■ Provided data
++++
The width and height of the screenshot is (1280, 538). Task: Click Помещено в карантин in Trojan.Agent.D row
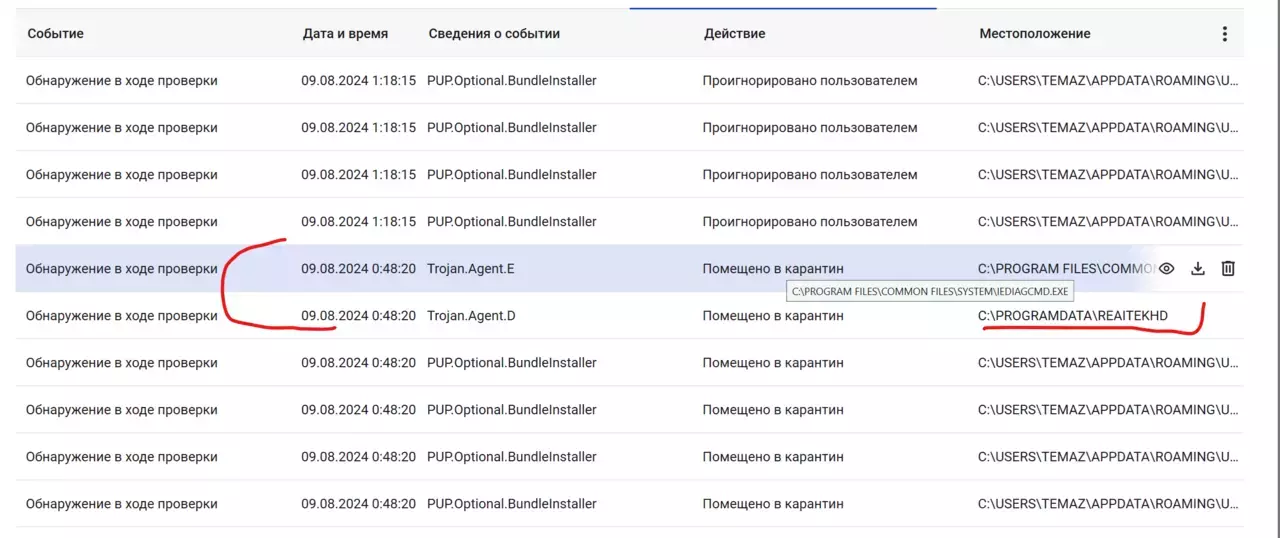(773, 316)
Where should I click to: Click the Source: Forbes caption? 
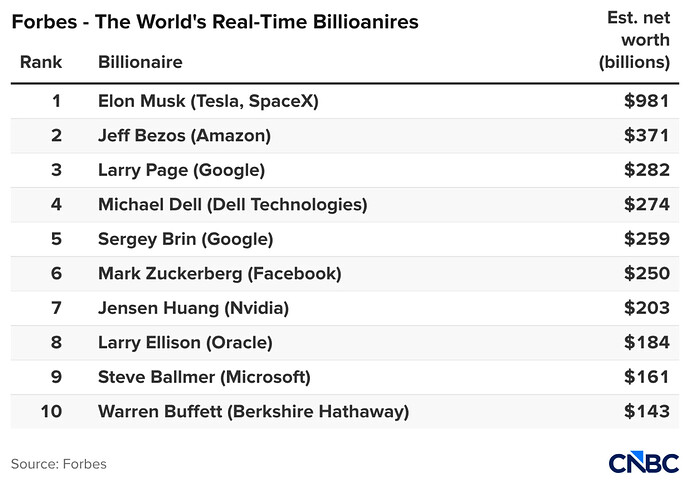coord(59,464)
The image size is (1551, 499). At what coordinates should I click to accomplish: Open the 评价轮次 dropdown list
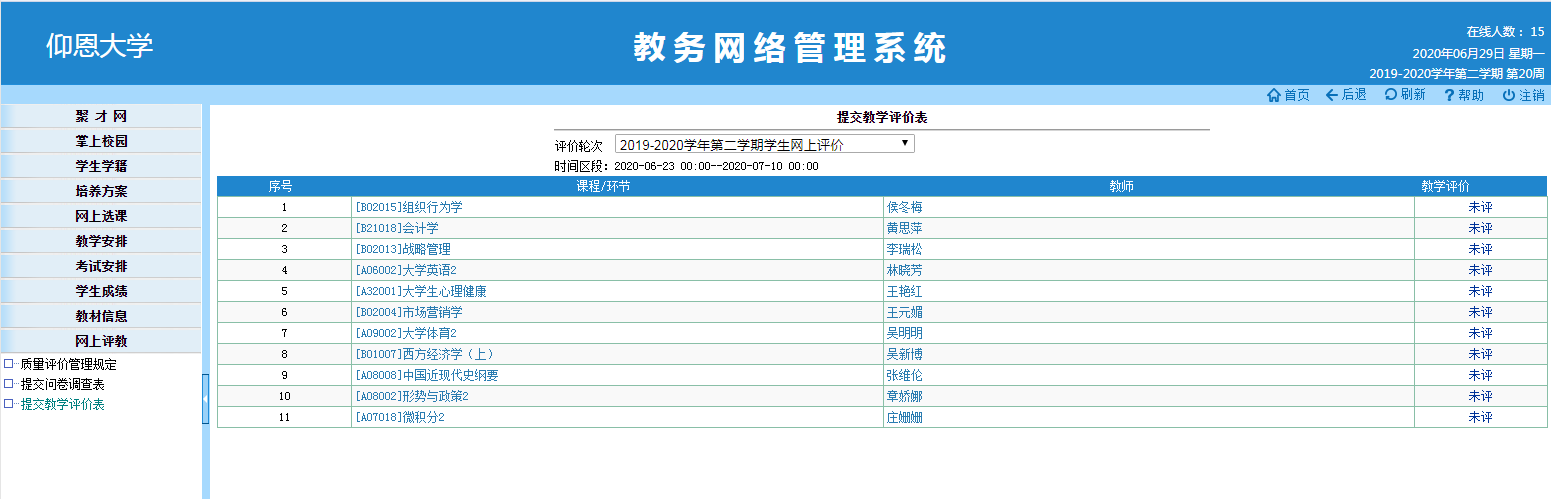pyautogui.click(x=764, y=145)
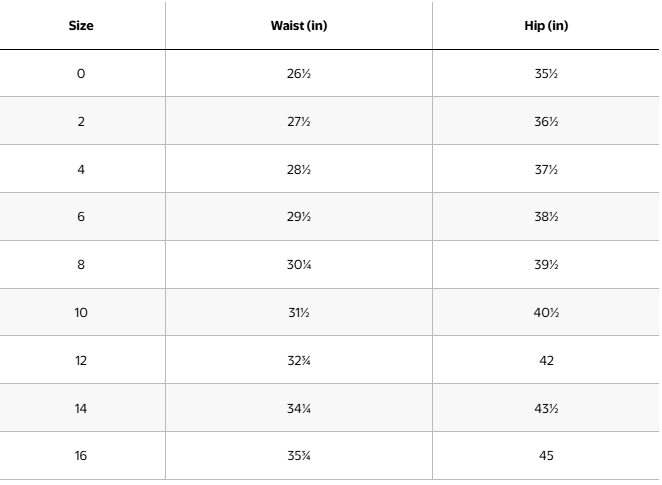
Task: Click the 34¼ waist measurement
Action: (x=298, y=408)
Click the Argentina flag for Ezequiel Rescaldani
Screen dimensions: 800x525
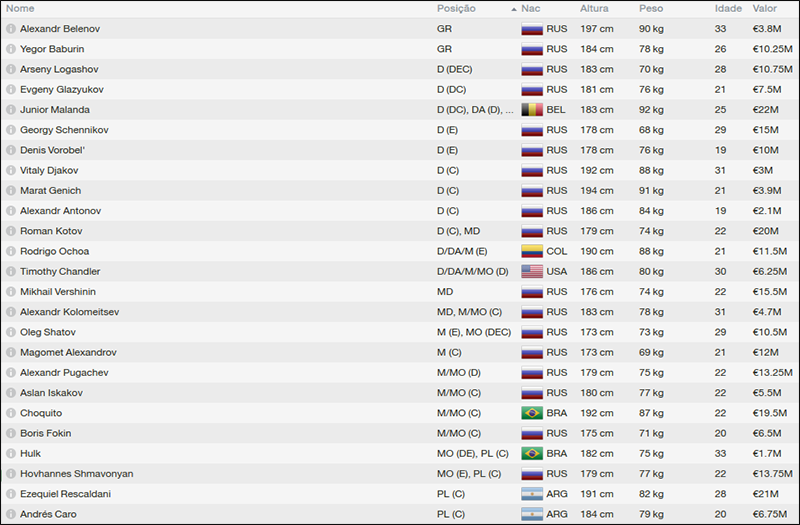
++++
Above are the records; set down exactly the lines from the line containing "Click the Argentina" through their last line, leaving every picture out.

■ Task output
Click the Argentina flag for Ezequiel Rescaldani
Screen dimensions: 800x525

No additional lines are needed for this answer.